Task details
Output each record verbatim, with pictures left out.

◇ ◇ ◇

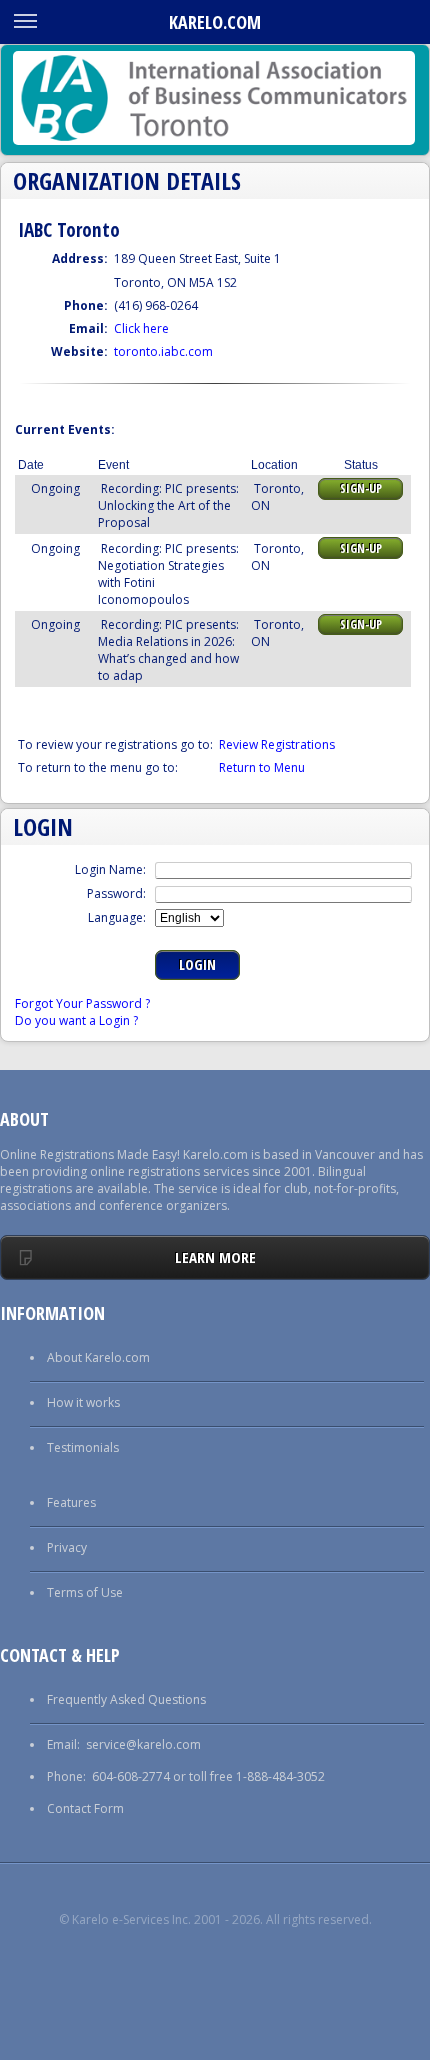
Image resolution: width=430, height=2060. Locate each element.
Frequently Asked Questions (126, 1699)
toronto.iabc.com (163, 351)
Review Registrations (277, 744)
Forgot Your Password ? (82, 1003)
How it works (83, 1402)
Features (71, 1502)
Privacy (67, 1547)
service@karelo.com (143, 1744)
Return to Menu (262, 767)
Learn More (215, 1257)
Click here (141, 328)
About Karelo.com (98, 1357)
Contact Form (85, 1808)
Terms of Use (85, 1592)
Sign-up (361, 488)
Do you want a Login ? (76, 1020)
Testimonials (83, 1447)
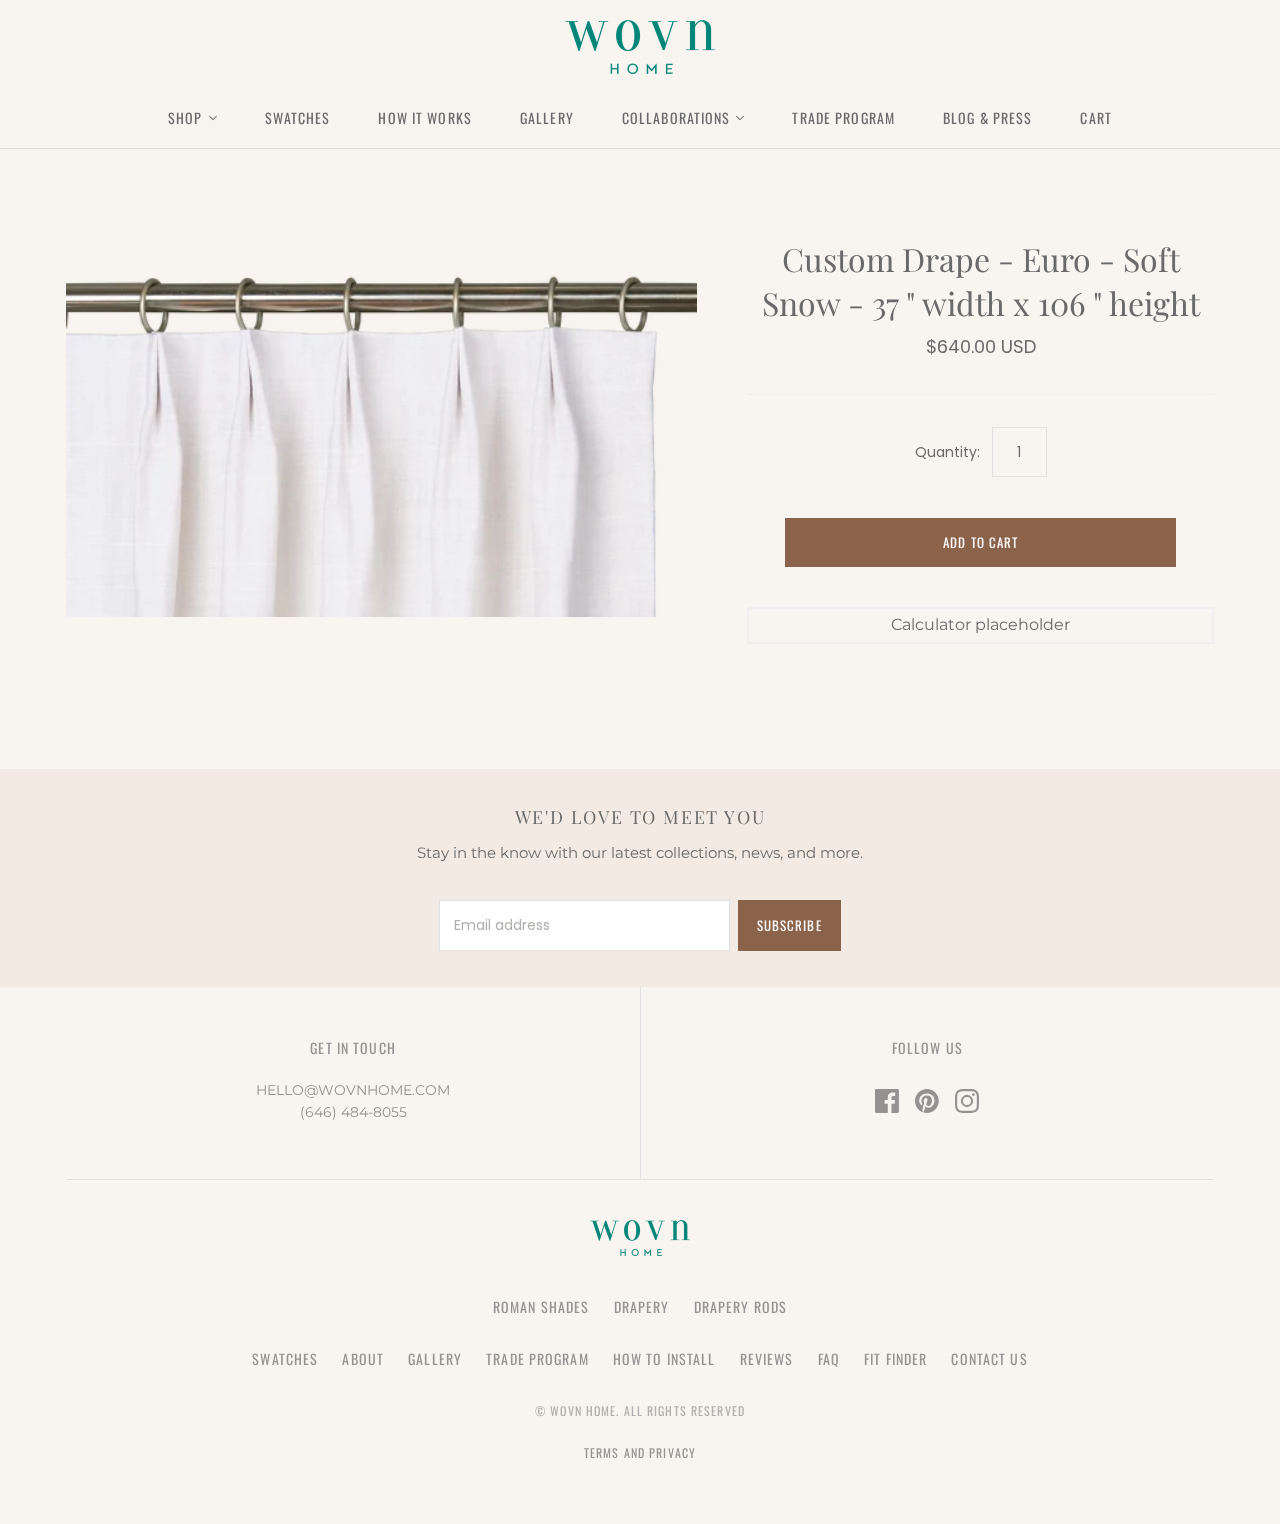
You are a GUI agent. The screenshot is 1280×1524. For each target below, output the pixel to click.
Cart (1095, 117)
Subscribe (789, 925)
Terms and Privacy (640, 1452)
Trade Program (843, 117)
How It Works (424, 117)
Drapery (642, 1306)
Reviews (767, 1358)
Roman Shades (541, 1306)
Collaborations (676, 117)
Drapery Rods (740, 1306)
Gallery (547, 117)
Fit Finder (895, 1358)
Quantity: (947, 452)
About (363, 1358)
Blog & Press (987, 117)
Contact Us (989, 1358)
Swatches (298, 117)
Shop (185, 117)
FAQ (829, 1358)
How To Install (664, 1358)
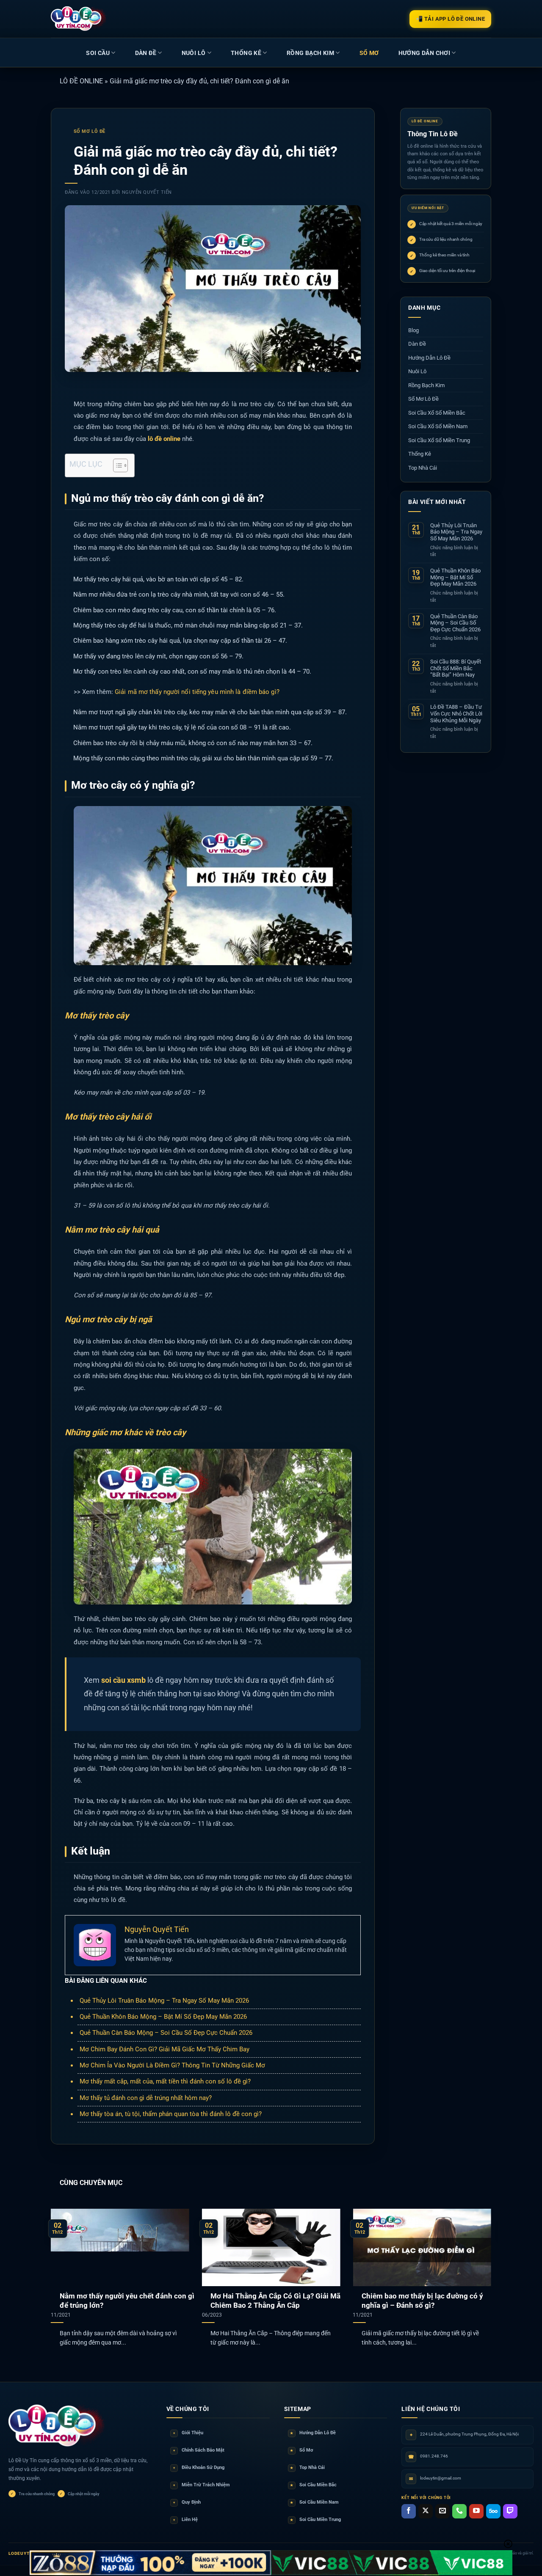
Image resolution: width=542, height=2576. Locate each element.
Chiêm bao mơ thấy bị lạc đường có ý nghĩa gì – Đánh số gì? (422, 2300)
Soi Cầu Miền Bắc (313, 2485)
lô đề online (164, 439)
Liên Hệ (185, 2519)
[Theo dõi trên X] (425, 2511)
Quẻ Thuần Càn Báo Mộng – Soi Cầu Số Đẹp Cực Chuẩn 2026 (166, 2033)
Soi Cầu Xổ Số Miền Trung (439, 440)
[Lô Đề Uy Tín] (57, 2426)
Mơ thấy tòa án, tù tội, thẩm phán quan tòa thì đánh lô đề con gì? (171, 2114)
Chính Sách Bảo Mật (198, 2450)
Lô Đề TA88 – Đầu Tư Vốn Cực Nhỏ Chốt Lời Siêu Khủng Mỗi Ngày (456, 713)
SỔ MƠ (369, 53)
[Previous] (64, 2266)
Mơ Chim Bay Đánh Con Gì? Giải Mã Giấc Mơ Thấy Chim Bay (164, 2049)
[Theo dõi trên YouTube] (476, 2511)
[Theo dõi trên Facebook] (408, 2511)
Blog (413, 330)
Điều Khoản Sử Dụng (198, 2467)
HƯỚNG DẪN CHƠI (424, 53)
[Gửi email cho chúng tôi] (442, 2511)
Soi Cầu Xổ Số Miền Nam (437, 426)
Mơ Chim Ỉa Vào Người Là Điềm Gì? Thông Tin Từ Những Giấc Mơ (172, 2065)
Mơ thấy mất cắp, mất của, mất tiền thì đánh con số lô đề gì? (165, 2081)
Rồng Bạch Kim (310, 53)
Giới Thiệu (188, 2433)
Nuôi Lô (194, 53)
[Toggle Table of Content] (116, 465)
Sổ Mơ (301, 2450)
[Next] (477, 2266)
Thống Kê (246, 53)
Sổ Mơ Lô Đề (89, 131)
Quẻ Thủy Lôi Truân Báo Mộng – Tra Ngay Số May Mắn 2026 (164, 2000)
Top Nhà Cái (422, 468)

◇ ◇ ◇

Problem solution
Image resolution: width=430, height=2060. Locate each element.
Frequently Asked Questions (126, 1699)
toronto.iabc.com (163, 351)
Review Registrations (277, 744)
Forgot Your Password ? (82, 1003)
How it works (83, 1402)
Features (71, 1502)
Privacy (67, 1547)
service@karelo.com (143, 1744)
Return to Menu (262, 767)
Learn More (215, 1257)
Click here (141, 328)
About Karelo.com (98, 1357)
Contact Form (85, 1808)
Terms of Use (85, 1592)
Sign-up (361, 488)
Do you want a Login ? (76, 1020)
Testimonials (83, 1447)
You are a GUI agent. The screenshot is 1280×1524. For each target below, output the pixel to click.
Cart (1095, 117)
Subscribe (789, 925)
Terms and Privacy (640, 1452)
Trade Program (843, 117)
How It Works (424, 117)
Drapery (642, 1306)
Reviews (767, 1358)
Roman Shades (541, 1306)
Collaborations (676, 117)
Drapery Rods (740, 1306)
Gallery (547, 117)
Fit Finder (895, 1358)
Quantity: (947, 452)
About (363, 1358)
Blog & Press (987, 117)
Contact Us (989, 1358)
Swatches (298, 117)
Shop (185, 117)
FAQ (829, 1358)
How To Install (664, 1358)
Image resolution: width=542, height=2576. Locate each element.
Chiêm bao mơ thấy bị lạc đường có ý nghĩa gì – Đánh số gì? (422, 2300)
Soi Cầu Miền Bắc (313, 2485)
lô đề online (164, 439)
Liên Hệ (185, 2519)
[Theo dõi trên X] (425, 2511)
Quẻ Thuần Càn Báo Mộng – Soi Cầu Số Đẹp Cực Chuẩn 2026 (166, 2033)
Soi Cầu Xổ Số Miền Trung (439, 440)
[Lô Đề Uy Tín] (57, 2426)
Mơ thấy tòa án, tù tội, thẩm phán quan tòa thì đánh lô đề con gì? (171, 2114)
Chính Sách Bảo Mật (198, 2450)
Lô Đề TA88 – Đầu Tư Vốn Cực Nhỏ Chốt Lời Siêu Khủng Mỗi Ngày (456, 713)
SỔ MƠ (369, 53)
[Previous] (64, 2266)
Mơ Chim Bay Đánh Con Gì? Giải Mã Giấc Mơ Thấy Chim Bay (164, 2049)
[Theo dõi trên YouTube] (476, 2511)
[Theo dõi trên Facebook] (408, 2511)
Blog (413, 330)
Điều Khoản Sử Dụng (198, 2467)
HƯỚNG DẪN CHƠI (424, 53)
[Gửi email cho chúng tôi] (442, 2511)
Soi Cầu Xổ Số Miền Nam (437, 426)
Mơ Chim Ỉa Vào Người Là Điềm Gì? Thông Tin Từ Những Giấc Mơ (172, 2065)
Mơ thấy mất cắp, mất của, mất tiền thì đánh con số lô đề gì? (165, 2081)
Rồng Bạch Kim (310, 53)
Giới Thiệu (188, 2433)
Nuôi Lô (194, 53)
[Toggle Table of Content] (116, 465)
Sổ Mơ (301, 2450)
[Next] (477, 2266)
Thống Kê (246, 53)
Sổ Mơ Lô Đề (89, 131)
Quẻ Thủy Lôi Truân Báo Mộng – Tra Ngay Số May Mắn 2026 (164, 2000)
Top Nhà Cái (422, 468)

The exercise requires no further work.